Timing attacks on tag verification
MAC verification can be subject to bugs or attacks if not done correctly. One standard attack against poorly implemented MAC verification schemes is timing attacks. In the verification, the verifier takes the key, \( k \), and the message \( m \), computes the authentication tag \( t^\prime \), and compares the received tag \( t \). One naïve way to do this is by performing a byte by byte comparison,
\[ t^\prime[i] == t[i]\]
The problem with checking this way is that, as soon as two bytes differ, for example, byte number 3, an attacker can be sure that the first two bytes are correct. The attacker can try different values for the third byte and measure the time it takes to verify.
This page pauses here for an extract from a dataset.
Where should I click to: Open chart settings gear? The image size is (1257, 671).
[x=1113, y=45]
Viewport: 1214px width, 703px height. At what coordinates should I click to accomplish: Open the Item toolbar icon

If it increases, he knows he got right at least another byte. The process can continue until he exhausts the number of bytes in the tag, getting the valid tag \( t \) for a message \( m \), being able to produce an existential forgery. Therefore, the lesson is to ensure the verification is performed in constant time so that no information is leaked from the tag.
Need to change the key
To be secure, the MAC needs to be long enough. If not, they could be subjected to brute force attacks. We can find bounds for the number of messages we can MAC before changing keys. For example, in CBC-MAC, which outputs tags in \( \{0,1 \}^n \), if the adversary can query \( q \) messages of length \( \ell \), then we need that
\[ \frac{q^2 \ell^2 }{ 2^n } \ll 1\]
This means that \( q\ell \ll 2^n \). If we use AES where \( n=128 \) and we consider that \( 2^{-32}\approx 2\times 10^{-10}\) to be sufficiently small, then \( q\ell \leq 2^{48} \). Given that 1 GB of data is \( 2^{30} \) bytes, we can encrypt several messages containing up to several GB before changing the key.
In the case of HMAC with SHA-256, we have \( n=256 \), and the amount of messages we can tag before reaching the limit is \( q \ll 2^{256/2} \), which, for our case, could be something like \( 2^{100}\approx 10^{30} \)
Summary
Encryption schemes, such as AES or ChaCha20, offer confidentiality but cannot ensure the authenticity of messages nor that an attacker has not modified them. The lack of authenticity can lead to devastating attacks and break cryptographic schemes. Message authentication codes (MAC) provide ways to ensure the integrity of the message, which we can combine with encryption schemes to provide authenticated encryption. To be secure, MACs need to satisfy existential unforgeability under chosen message attacks; given a new message \( m \), an attacker should not be able to generate a valid authentication tag \( t \), even if he has access to other valid pairs \( m_i,t_i \). MAC can be obtained from pseudo-random functions (such as hash functions or block ciphers, like AES) or universal hash functions, each offering advantages and disadvantages in terms of speed, size, processing in parallel, etc.